EXERCISE INSTRUCTIONS.
Copy task for the material below: print the line with "Task: Click the help question mark icon" and every line after it to the end, exactly as written, without the pictures.

SUPPLIED MATERIAL.

□ □ □

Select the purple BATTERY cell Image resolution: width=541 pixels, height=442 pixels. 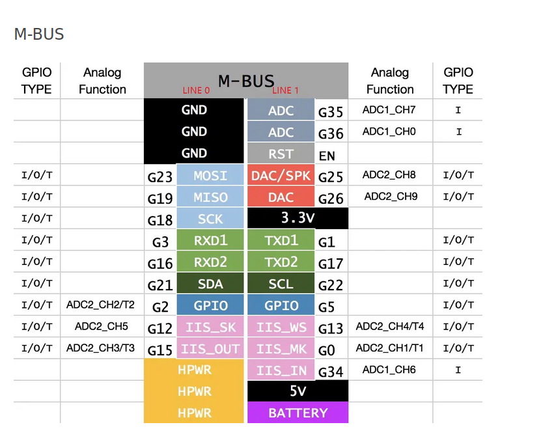pos(298,413)
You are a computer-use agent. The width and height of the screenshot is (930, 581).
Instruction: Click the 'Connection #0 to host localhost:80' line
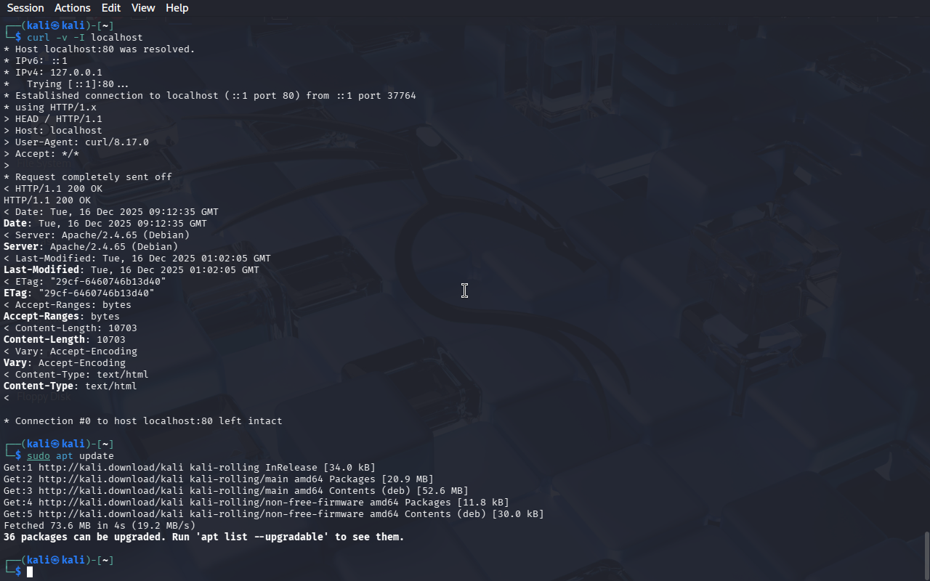143,421
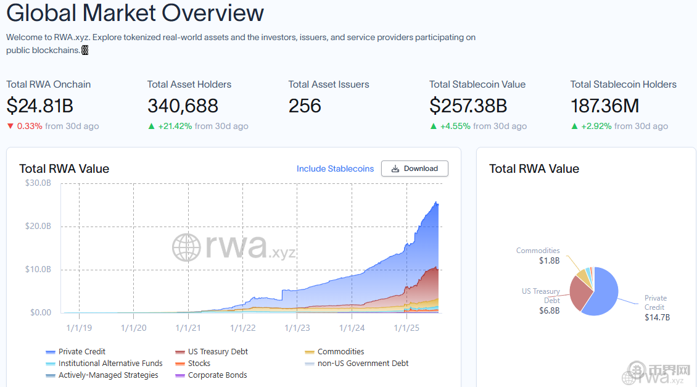The width and height of the screenshot is (697, 387).
Task: Click green up arrow under Total Stablecoin Value
Action: tap(433, 126)
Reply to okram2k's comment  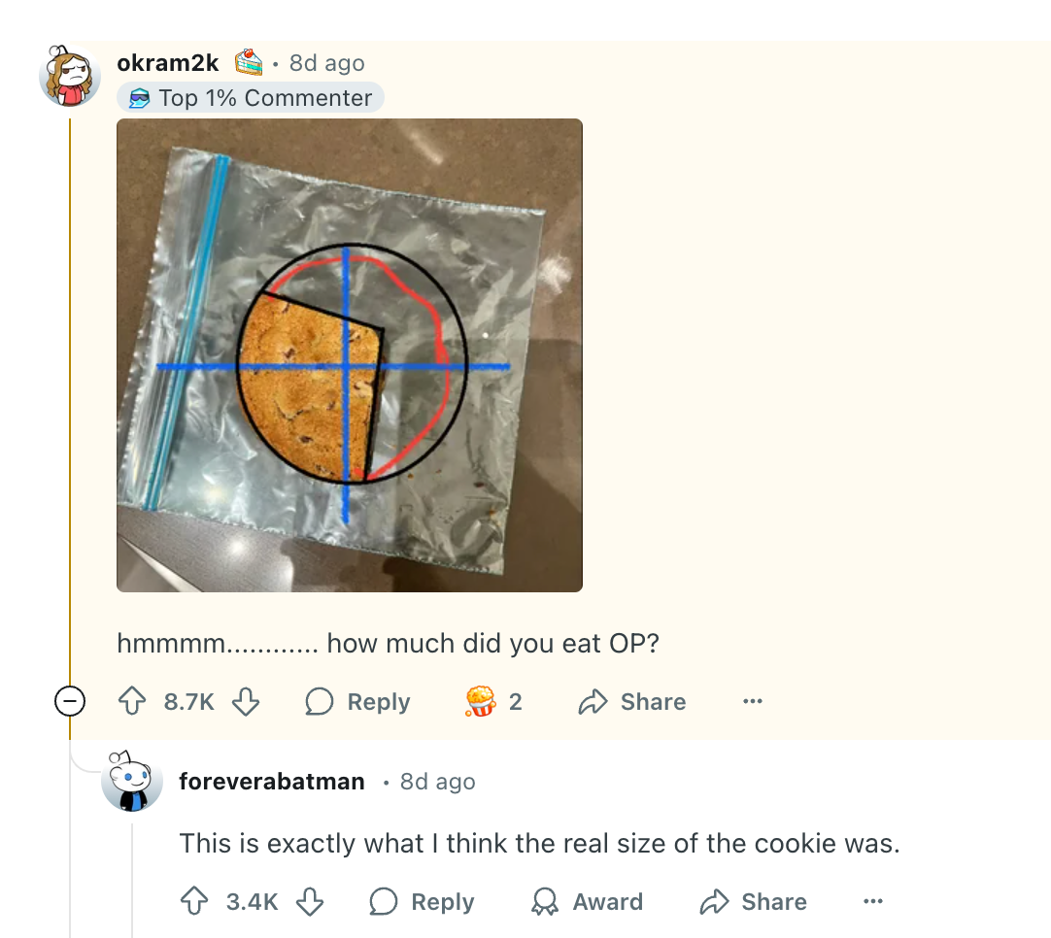pyautogui.click(x=357, y=701)
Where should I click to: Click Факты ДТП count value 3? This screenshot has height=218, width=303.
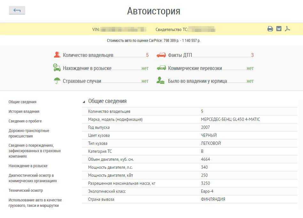[252, 55]
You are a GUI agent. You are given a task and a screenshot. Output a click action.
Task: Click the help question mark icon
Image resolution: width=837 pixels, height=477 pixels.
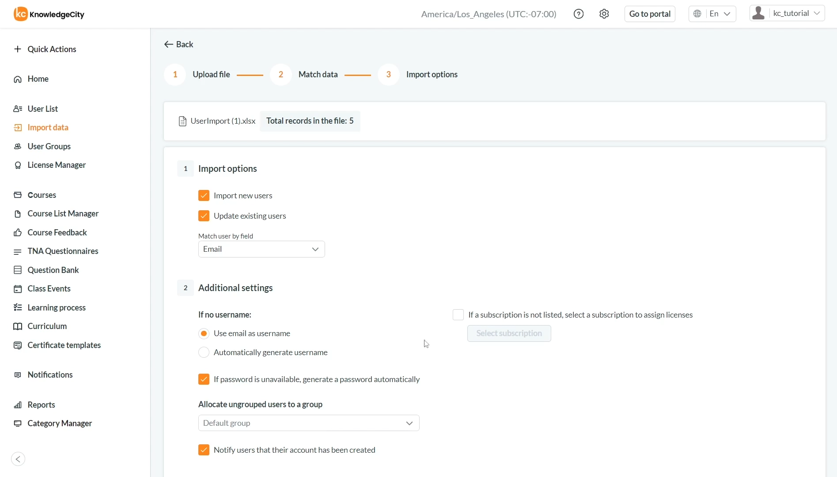(578, 14)
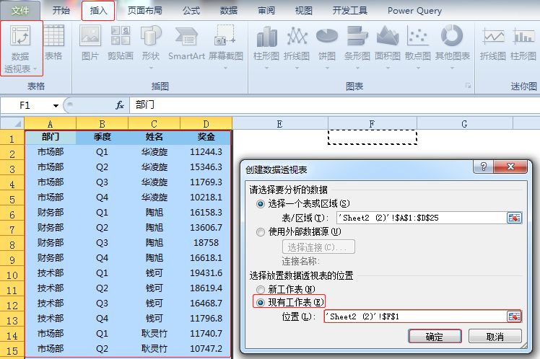
Task: Collapse dialog using table range selector button
Action: 514,218
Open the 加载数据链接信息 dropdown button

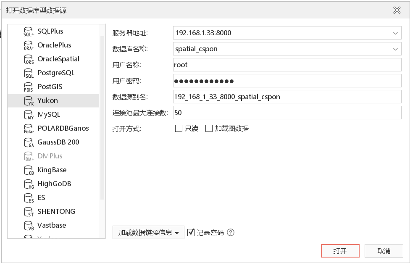148,232
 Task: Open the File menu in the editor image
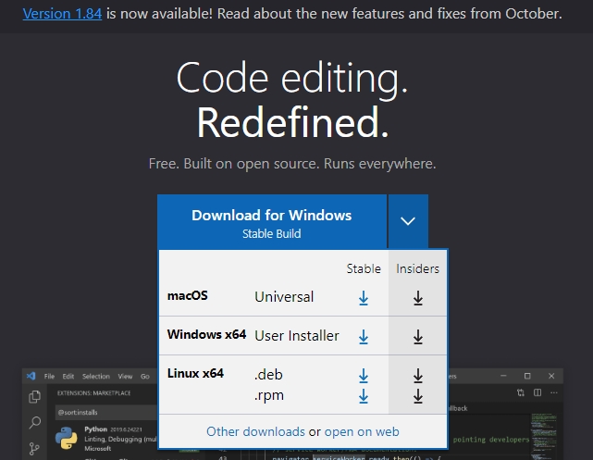(50, 377)
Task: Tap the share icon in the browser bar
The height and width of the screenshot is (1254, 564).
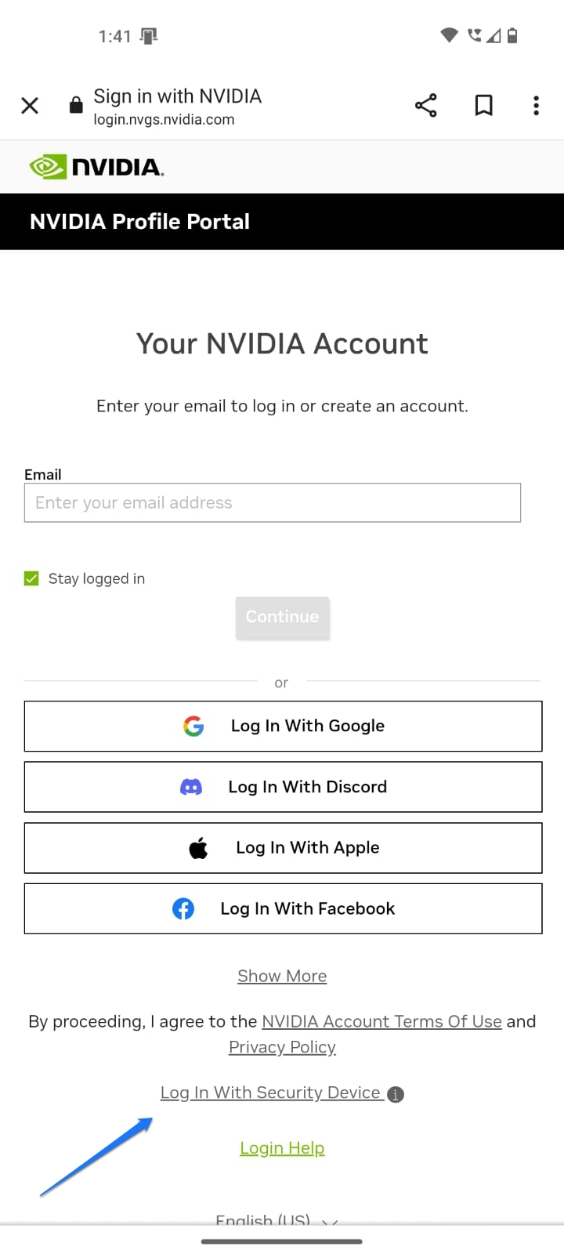Action: pos(425,105)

□ □ □

RESULT FOR THIS TASK.
Task: Click the help question mark icon
Image resolution: width=837 pixels, height=477 pixels.
(578, 14)
Task: Collapse dialog using table range selector button
Action: 514,218
Open the 加载数据链接信息 dropdown button

148,232
 Task: Open the File menu in the editor image
(50, 377)
Task: Tap the share icon in the browser bar
The height and width of the screenshot is (1254, 564).
Action: pos(425,105)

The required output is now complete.